I was expecting a monster movie but got something much different. There is a creature, but it isn’t really menacing them at all, at least not on purpose. The parasites that get on the boat are there on accident and really only want to return to the depths after growing a bit. The movie makes a point that human beings being a host for them is accidental since it seems whales are what they normally use to reproduce. I found that to be a creative twist that while I’ve seen it before was executed well here and enjoyable. Be warned that this is the kind of movie that takes it time and tries to creep you out not with jump scares or deaths but wants to get under your skin with the idea that small parasites could be inside you without you knowing it until your eyes explode!

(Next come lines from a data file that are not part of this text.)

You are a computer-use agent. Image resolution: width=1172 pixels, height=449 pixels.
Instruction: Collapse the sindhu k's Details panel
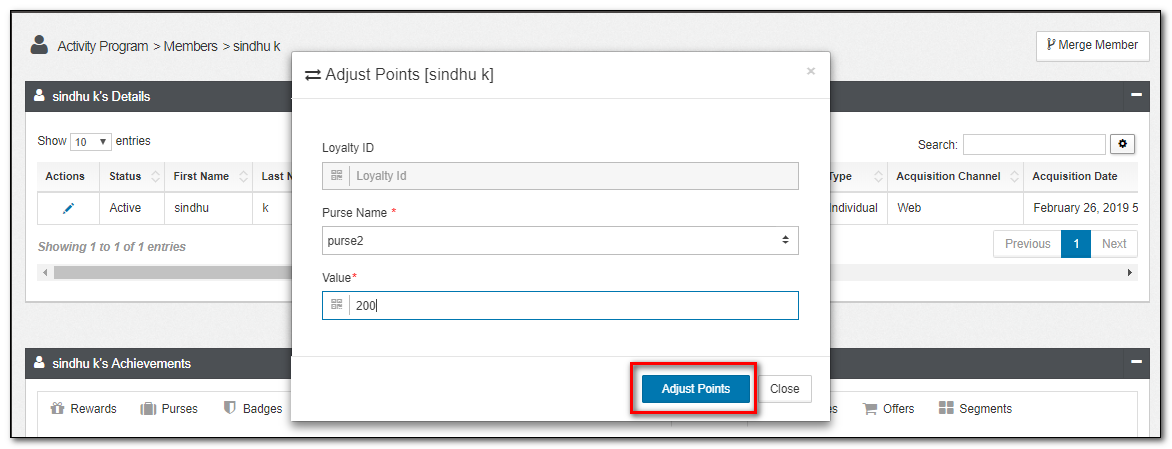point(1136,96)
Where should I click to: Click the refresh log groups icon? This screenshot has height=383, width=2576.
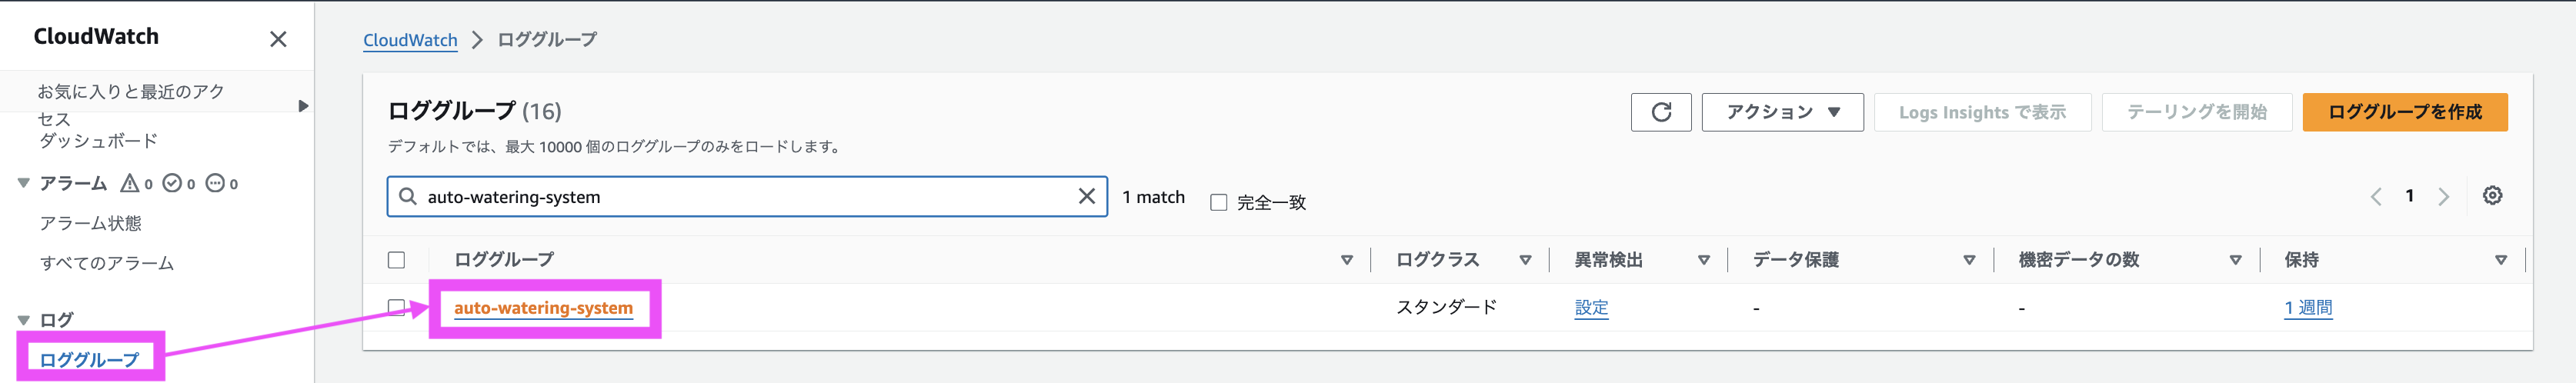click(1661, 112)
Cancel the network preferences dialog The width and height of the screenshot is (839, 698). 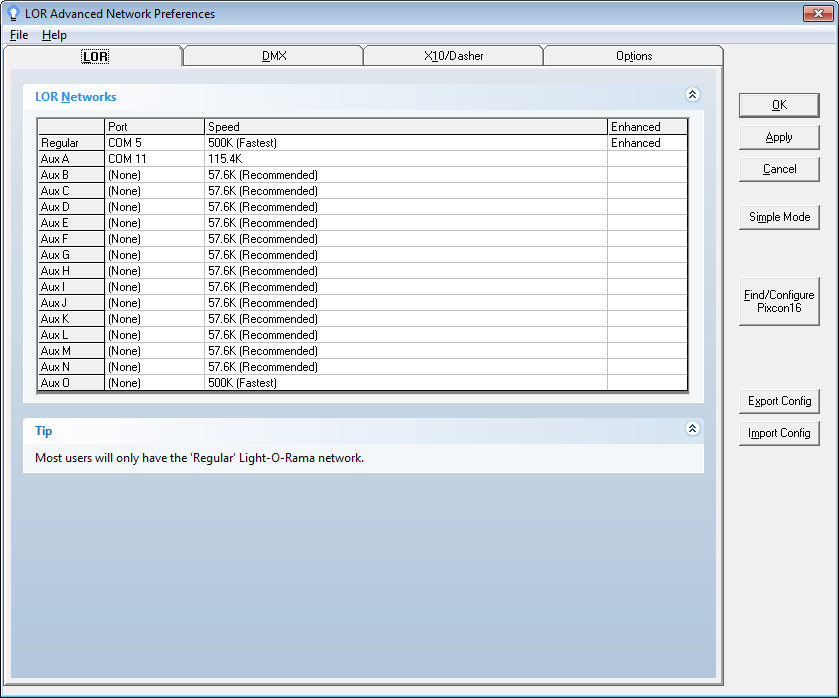click(779, 169)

I keep mentioning the bit about the eyes. We see it happen on screen as well as another victim after the fact when they board another ship that had been caught up by the creature. This also gives us a lot of the bodies with their throats cut. Foreshadowing the fate of our characters perhaps? The creature is seen on screen a few times and is brought to life with digital effects. While I’m a fan of old school rubber monsters I think that since they are going for a jellyfish type creature and it is supposed to feel otherworldly CGI was the way to go. I do want to point out that this isn’t about the gore or monster and again is more psychological as it attempts to freak you out in other ways.

I wouldn't touch that!
The camera work and lighting are great. The setting of the boat is brought to life perfectly using the isolation of being at sea and the shadows to create a lot of atmosphere. I don’t wish to invoke a true classic of the genre here and Sea Fever isn’t nearly the movie that The Thing is, but they do manage to capture the same vibe that movie has. At least the paranoia and distrust that is generated by not knowing who the threat is. We even get a tense scene where they figure out how they can test who might be infected which is very reminiscent of Carpenter’s classic. The movie also has a great ending that I didn’t see coming, though I really should have.

I don’t think it will come as much of a surprise when I recommend Sea Fever. I appreciated that the filmmakers went for something a bit different and managed to pull of some creepy fun on a budget. Plus, this is an Irish movie and that always makes things more fun!